Top of LISTED RECORDS

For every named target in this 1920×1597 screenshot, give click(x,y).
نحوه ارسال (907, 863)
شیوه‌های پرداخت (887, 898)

Bottom of LISTED RECORDS
Top of LISTED RECORDS

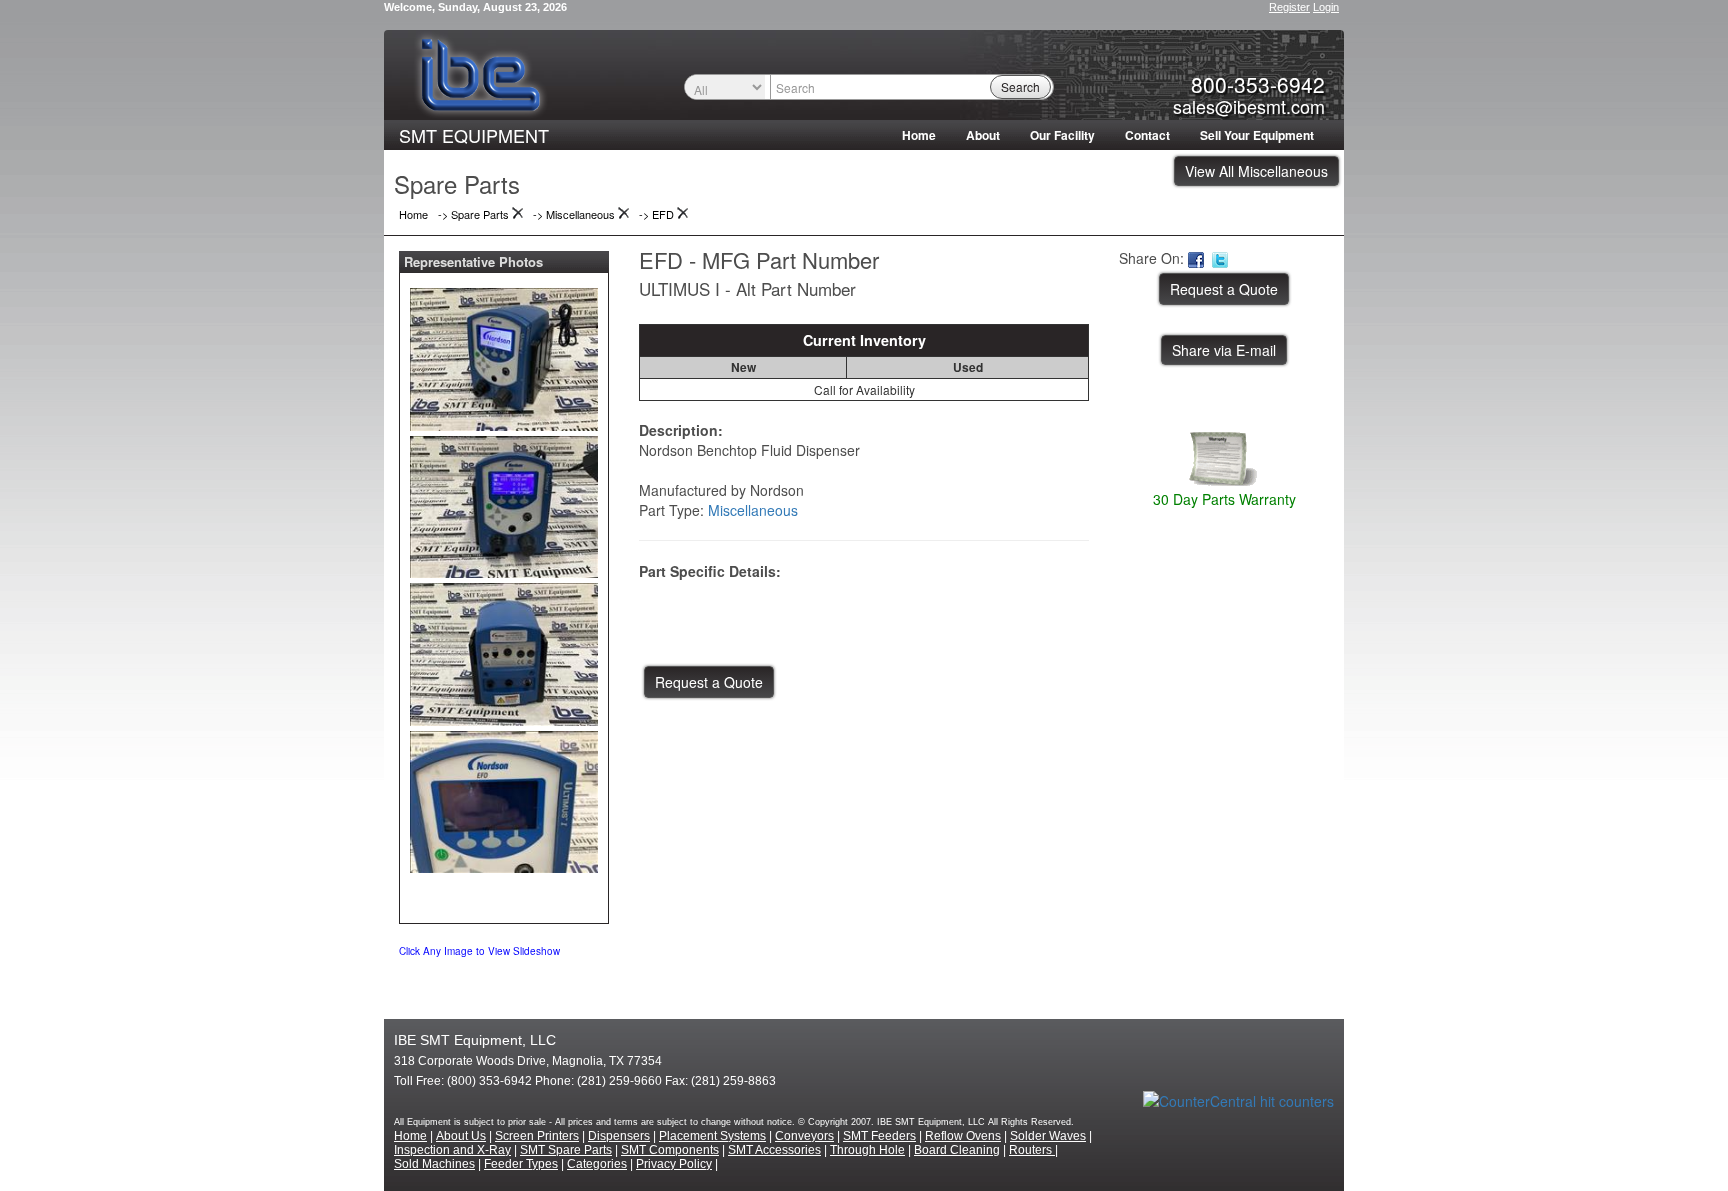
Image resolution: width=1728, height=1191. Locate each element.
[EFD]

Bottom of LISTED RECORDS

PROBLEM DETAILS:
In the entries above, find the line with "For every named" and the line with "شیوه‌های پرداخت (887, 898)", then set down exactly those two and every line between them, nothing else.

TASK SOLUTION:
For every named target in this 1920×1597 screenshot, give click(x,y).
نحوه ارسال (907, 863)
شیوه‌های پرداخت (887, 898)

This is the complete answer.